Из соседних деревень под песнопения и восклицания пассажиров несутся мотоциклы, легковушки и автобусы. Хрестоматийная картинка из Индии – поезд, где люди едут на крыше, подножках и держась неизвестно за что, – воплощается на моих глазах, только вместо поезда – автобус.
На центральной улице народ разделен на небольшие группы по 100–120 человек, у каждого такого «отряда» свои знамена, лидер, аудиоаппаратура. Двигаются с небольшими интервалами, перемещаясь метров на двадцать. Вокруг несет дежурство полиция, на обочине стоят немногочисленные зеваки, старики, которые уже не в состоянии принять участие в шествии, дети.
Есть отдельные группы, преимущественно состоящие из подростков, с оголенными спинами – в рубашке вырезано «окно». В руках у большинства цепные плети, но без лезвий. На самом деле, чтобы добиться появления крови, лезвия и не нужны, многие прекрасно справляются и без них.
Группа движется, останавливается. Звучат песнопения, повторяются несколько куплетов. Мужчины всех возрастов – в шествии принимают участие только мужчины – ритмично бьют себя руками в грудь. Как только нарастает драматизм содержания куплетов, руки энергичнее взлетают вверх и с силой опускаются на грудь.
Сидящие на обочине старики тоже хлопают себя по груди, но более сдержанно.
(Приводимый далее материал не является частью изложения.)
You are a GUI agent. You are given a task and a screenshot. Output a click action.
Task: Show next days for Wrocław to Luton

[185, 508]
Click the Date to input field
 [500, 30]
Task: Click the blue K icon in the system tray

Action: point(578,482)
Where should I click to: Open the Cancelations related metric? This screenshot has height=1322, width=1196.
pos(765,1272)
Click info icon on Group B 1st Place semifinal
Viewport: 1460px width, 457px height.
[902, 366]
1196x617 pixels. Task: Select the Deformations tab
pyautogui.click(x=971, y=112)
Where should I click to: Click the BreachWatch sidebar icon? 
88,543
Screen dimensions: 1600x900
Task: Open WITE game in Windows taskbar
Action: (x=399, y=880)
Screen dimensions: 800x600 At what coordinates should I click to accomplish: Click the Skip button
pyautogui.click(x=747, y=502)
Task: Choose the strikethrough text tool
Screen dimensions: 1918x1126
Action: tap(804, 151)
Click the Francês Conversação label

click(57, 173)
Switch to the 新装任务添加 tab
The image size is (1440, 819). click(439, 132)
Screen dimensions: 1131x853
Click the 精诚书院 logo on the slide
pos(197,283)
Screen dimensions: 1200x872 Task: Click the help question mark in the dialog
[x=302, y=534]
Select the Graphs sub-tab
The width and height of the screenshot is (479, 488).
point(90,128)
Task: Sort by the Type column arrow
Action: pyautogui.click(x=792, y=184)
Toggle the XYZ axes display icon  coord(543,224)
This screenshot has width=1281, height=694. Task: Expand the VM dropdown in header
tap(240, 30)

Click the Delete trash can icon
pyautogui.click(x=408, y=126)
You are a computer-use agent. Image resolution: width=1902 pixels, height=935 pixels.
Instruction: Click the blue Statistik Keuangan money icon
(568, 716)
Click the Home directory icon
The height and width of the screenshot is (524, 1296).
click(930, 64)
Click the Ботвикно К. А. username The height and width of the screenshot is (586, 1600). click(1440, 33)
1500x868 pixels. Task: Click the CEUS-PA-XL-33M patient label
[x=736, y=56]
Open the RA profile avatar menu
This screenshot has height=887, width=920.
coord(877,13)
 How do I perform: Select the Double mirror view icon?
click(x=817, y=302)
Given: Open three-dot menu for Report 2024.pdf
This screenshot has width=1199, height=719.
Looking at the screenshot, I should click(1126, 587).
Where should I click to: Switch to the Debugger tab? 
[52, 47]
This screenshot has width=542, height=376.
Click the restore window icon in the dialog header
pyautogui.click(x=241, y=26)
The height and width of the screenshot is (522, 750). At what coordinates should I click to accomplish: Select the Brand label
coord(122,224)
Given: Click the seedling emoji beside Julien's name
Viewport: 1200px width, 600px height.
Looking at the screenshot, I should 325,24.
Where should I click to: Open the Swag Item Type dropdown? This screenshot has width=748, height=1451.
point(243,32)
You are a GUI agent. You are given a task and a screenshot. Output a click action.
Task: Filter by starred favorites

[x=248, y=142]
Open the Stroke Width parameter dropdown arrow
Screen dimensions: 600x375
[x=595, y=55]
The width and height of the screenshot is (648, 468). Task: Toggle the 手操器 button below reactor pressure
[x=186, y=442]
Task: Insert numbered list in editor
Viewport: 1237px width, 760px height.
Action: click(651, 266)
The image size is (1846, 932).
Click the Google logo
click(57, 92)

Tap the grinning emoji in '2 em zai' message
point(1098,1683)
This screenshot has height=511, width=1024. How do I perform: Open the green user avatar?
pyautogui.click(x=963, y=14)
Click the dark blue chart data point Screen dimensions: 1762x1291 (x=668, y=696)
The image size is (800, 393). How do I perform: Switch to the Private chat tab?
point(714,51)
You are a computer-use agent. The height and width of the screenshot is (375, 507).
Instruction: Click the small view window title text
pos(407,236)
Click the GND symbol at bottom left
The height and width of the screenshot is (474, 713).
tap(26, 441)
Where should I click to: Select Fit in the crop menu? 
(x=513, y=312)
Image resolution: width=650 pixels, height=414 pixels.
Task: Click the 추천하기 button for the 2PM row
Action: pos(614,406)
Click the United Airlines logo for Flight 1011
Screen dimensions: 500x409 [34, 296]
Как и некоторые полицейские.
У тех, кто ради имама Хусейна решил пустить себе кровь, – своя программа. Они бьют себя плетьми: кто по рукам и плечам, кто по спине, кто по голове, чтобы кровь заливала лицо. В некоторых случаях с этой целью делается небольшой надрез на волосистой части головы. Но кто-то не приемлет такой «декоративной» преданности духовному лидеру и, чтобы удостоверить свою веру более искренне, хлещет себя по голове.
Шествие направляется в парк Хусейна, где организован большой шатер для молитвы, поделенный на две части – мужскую и женскую, стоит небольшая походная кухня и пункт первой помощи. Врачи сопровождают и все шествие, оказывая помощь и пытаясь как-то остановить кровотечения, но, пока эта часть дня траура не подойдет к концу – их труды тут же сводятся на нет участниками шествия.
Ближе к вечеру люди разъезжаются по окрестным деревням, до некоторых два, а то и три часа езды. Для многих это способ почувствовать свое единство с чем-то большим, чем деревня на дюжину домов, – со всей шиитской общиной Ладакха, и более того, с Ираном – политическим центром шиитского мира.